Boris bowed politely once again.

“Believe me, prince, a mother’s heart will never forget what you have done for us.”

“I am glad to have been able to do something to please you, my dear Anna Mikhailovna,” said Prince Vasily, adjusting his jabot, expressing far greater self-importance with his gesture and tone of voice to his satisfied suppliant here in Moscow than he had managed in St. Petersburg, at Anna Scherer’s soirée.

“Try to serve well and be worthy,” he added, addressing Boris with severity. “I am so glad … Are you here on leave?” he enunciated in his impassive tone of voice.

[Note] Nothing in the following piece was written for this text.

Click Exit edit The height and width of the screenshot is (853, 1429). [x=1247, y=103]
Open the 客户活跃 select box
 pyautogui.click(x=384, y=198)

“I am awaiting orders, your excellency, to take up my new posting,” Boris replied, betraying neither annoyance at the prince’s sharp tone nor a desire to engage in conversation, but speaking so calmly and coldly that the prince regarded him more closely.

“Do you live with your mother?”

“I live in the house of Countess Rostova,” said Boris and added, again coldly, “your excellency.”

He evidently said “your excellency” not so much in order to flatter the other man as to restrain him from familiarity.

“That is the Ilya Rostov who married Natalya Z.,” put in Anna Mikhailovna.

“I know, I know,” said Prince Vasily in his monotonous voice, with a typical Petersburgian’s contempt for everything Muscovite.

“I never could understand how Natalya could bring herself to marry that ill-bred bear of a man. A perfectly stupid and ridiculous individual. And a gambler into the bargain, so they say,” he said, thereby demonstrating that for all his contempt for Count Rostov and his like, and for all his important affairs of state, he was not above listening to the rumours of the town.

“But a very kind man, prince,” Anna Mikhailovna remarked, smiling with feeling, as though she were also aware that Count Rostov deserved such a low opinion, but was asking the prince to pity the poor old man.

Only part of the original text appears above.